#### Texte à lire:
• • •
Une seconde forme de financement monétaire direct est l'achat de titres de dettes publique à l'émission (c'est-à-dire sur le marché primaire). Dans ce cas, la banque centrale peut en théorie revendre les bons du trésor acquis.

Ces différentes formes de financement monétaires étaient pratiquées pendant la première et deuxième guerre mondiale par la Banque de France[10], et pendant les Trente Glorieuses par le Canada[11].

Formes indirectes de financement monétaire

Le quantitative easing tel que pratiqué par les grandes banques centrales (y compris la BCE) n'est pas une forme stricte de financement monétaire, en raison du fait que ces politiques de relance monétaire des banques centrales s'effectuent de façon indirecte (sur le marché secondaire), et que ces opérations sont réversibles (la BCE peut revendre les obligations au secteur privé)[12]. De plus l'intentionnalité de la banque centrale est différente : les programmes d'achats de titres de dette publiques (QE) ne sont pas justifiés pour financer les gouvernements, mais pour pousser les taux long à la baisse de façon à stimuler la création monétaire par le crédit bancaire. L'augmentation du déficit de l'État que ces politiques permettent sont présentés comme étant des effets secondaires non-intentionnels. C'est en tout cas le point de vue juridique légal, puisque la Cour de Justice Européenne a jugé que le programme ne violait pas l'interdiction de financement monétaire tel que fixé dans les Traités Européens[13] - [14].

Pourtant on peut estimer que l'effet économique est semblable voire équivalent à un financement monétaire. En effet, dans la mesure où le QE de la BCE réduit effectivement le cout de l'endettement des pays de la zone euro par la baisse des taux de marché qu'elle provoque, et que les banques centrales nationales aux états les profits effectués sur ces obligations de dettes publiques[15], l'avantage procuré par la politique de QE est significatif pour les gouvernements. Certains observateurs estiment ainsi que la distinction entre QE et financement monétaire relève de l'hypocrisie[16].

De plus, le quantitative easing pourrait devenir une monétisation ex-post des dettes dans le cas où les titres de dettes possédées par la banque centrales venaient à être annulés ou convertis en dettes perpétuelles, comme cela est parfois proposé[17]. Selon la BCE, une annulation de dette ex-post des titres de dette publique détenus dans le cadre du QE constituerait clairement une situation illégale de financement monétaire[18].

Conséquences et débats

Excès d'inflation

Les effets supposés du financement monétaire font l'objet de débat au sein de la communauté des économistes[19] - [20]. Selon la théorie monétariste, notamment, toute augmentation de la masse monétaire disponible dans l'économie provoque immanquablement de un excès d'inflation[21]. C'est la justification de l'interdiction du financement monétaire[22].
• • •
#### Données disponibles:
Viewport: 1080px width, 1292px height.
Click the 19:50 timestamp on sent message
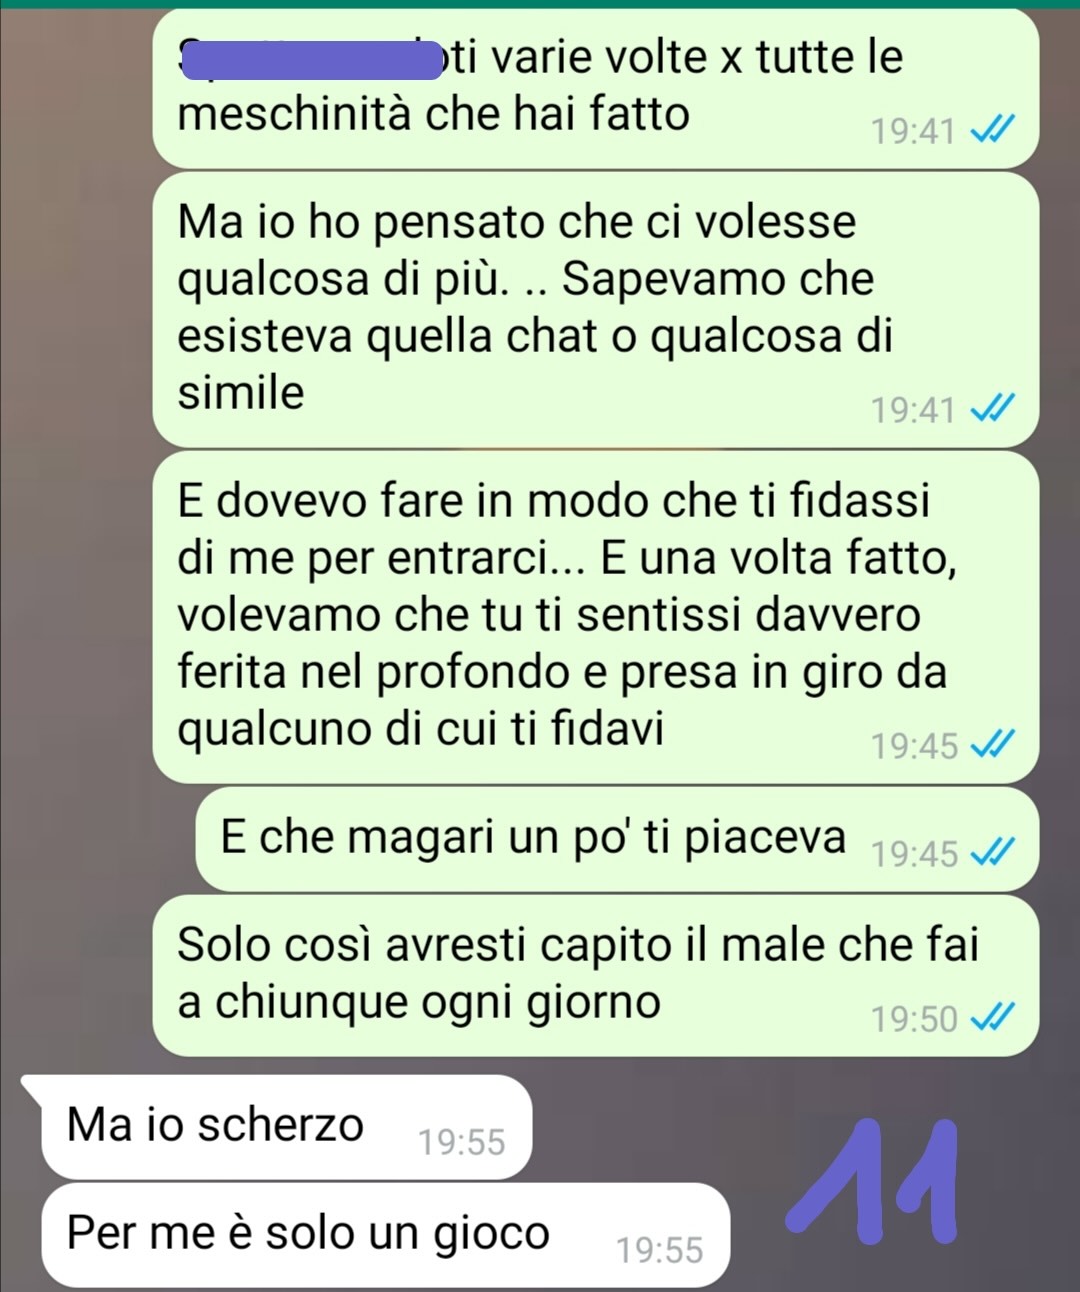tap(914, 1019)

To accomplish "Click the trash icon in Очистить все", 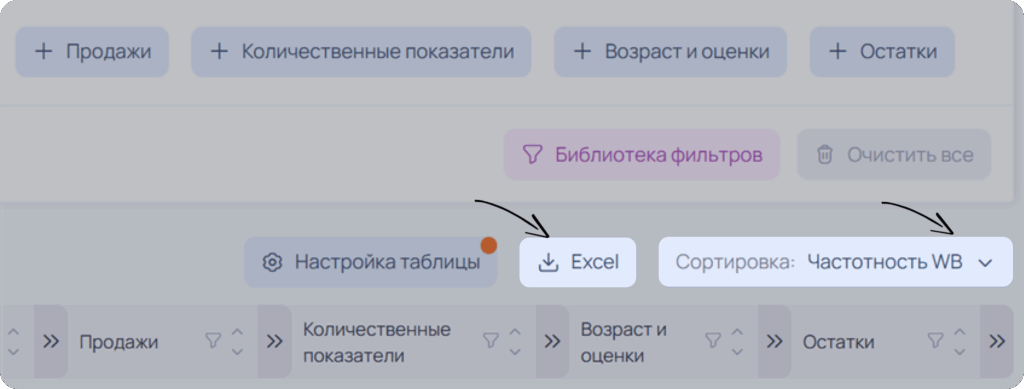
• • •
#### Consigne:
Recopiez le passage du texte sur le financement monétaire compris entre « Les effets supposés » et « du financement monétaire[22]. », ces deux bornes incluses. Vous n'aurez pas besoin de la liste.

#### Corrigé:
Les effets supposés du financement monétaire font l'objet de débat au sein de la communauté des économistes[19] - [20]. Selon la théorie monétariste, notamment, toute augmentation de la masse monétaire disponible dans l'économie provoque immanquablement de un excès d'inflation[21]. C'est la justification de l'interdiction du financement monétaire[22].